I get weary of the plethora of writing on leadership that exists. Everyone and their dog has their own “17 Leadership Principles You Simply Can’t Ignore,” take on the essentials of leadership. Rather than feeling empowered, I usually come away from these lists feeling discouraged and hopeless.
So when I came across this blog entry on leadership, I thought, “Now that’s something I can get my brain around.” Matt Brown recently wrote on leadership in his blog, “thinke”. He titled his entry, “The Leader Worth Following.” I think it fits well with The Good Enough Pastor concept.
Here is his leadership list in concise form:
“From my reservoir of experience, I believe great leadership boils down to a few key traits that I will spend my life striving to be for others:
1. Be nice
2. Constantly improve
3. Over communicate
4. Under-promise and over-deliver”
For a complete read of his thoughts on leadership, check out his blog at http://www.thinke.org/blog/2011/12/6/the-leader-worth-following.html.
I like that. It’s not about being a person who bosses others around. It’s about being someone worth following. That means respecting people and going somewhere worth going. That makes you a leader (no matter who you are) and when people start to follow you, it creates a movement.

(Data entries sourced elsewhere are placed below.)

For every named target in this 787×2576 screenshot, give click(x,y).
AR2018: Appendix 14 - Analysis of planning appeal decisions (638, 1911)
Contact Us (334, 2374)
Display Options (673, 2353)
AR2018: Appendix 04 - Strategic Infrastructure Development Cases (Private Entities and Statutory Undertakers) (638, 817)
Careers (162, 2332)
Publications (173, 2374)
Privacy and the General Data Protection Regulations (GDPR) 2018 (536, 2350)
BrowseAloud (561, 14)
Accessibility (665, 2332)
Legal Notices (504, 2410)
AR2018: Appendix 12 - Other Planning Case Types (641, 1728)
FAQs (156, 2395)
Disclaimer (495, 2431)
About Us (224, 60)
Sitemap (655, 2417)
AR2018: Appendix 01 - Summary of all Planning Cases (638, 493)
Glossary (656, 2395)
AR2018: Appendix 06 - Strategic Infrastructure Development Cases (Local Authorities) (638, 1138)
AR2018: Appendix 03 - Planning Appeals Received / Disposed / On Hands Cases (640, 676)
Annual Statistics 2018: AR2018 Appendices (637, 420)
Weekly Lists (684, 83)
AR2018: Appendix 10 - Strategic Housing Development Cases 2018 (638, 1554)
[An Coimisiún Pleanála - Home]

I agree. It makes leadership more organic, and that seems to be the real heart of it. I don’t observe leaders (whether in the Bible, or in my own life experience) TRYING to be leaders by studying the latest leadership technology. They just ARE. They are themselves and that seems to attract others to follow them. And, WALLAH!!!, they are leaders. I like what I heard often in my grad program: A self is always more attractive than a non-self.
Love the article, Jeff, but my favorite line is in your comment above: “A self is always more attractive than a non-self.” Great perspective!
Thanks Russ. I wish I could take credit for it, but like most wisdom, it’s been around a while. Be blessed!
There is one other key point I would add to those four, and that would be “Have a Vision.”
There is some overlap there with the “over-communicate” idea, but it also includes things like anticipating many different possibilities and reactions (many times, this requires a lot of empathy), and also planning for the consequences of those possibilities.
I’m not sure how applicable it is for pastoring, but the practical part of “leader” is “lead,” and if you’re not going anywhere, how can you do that?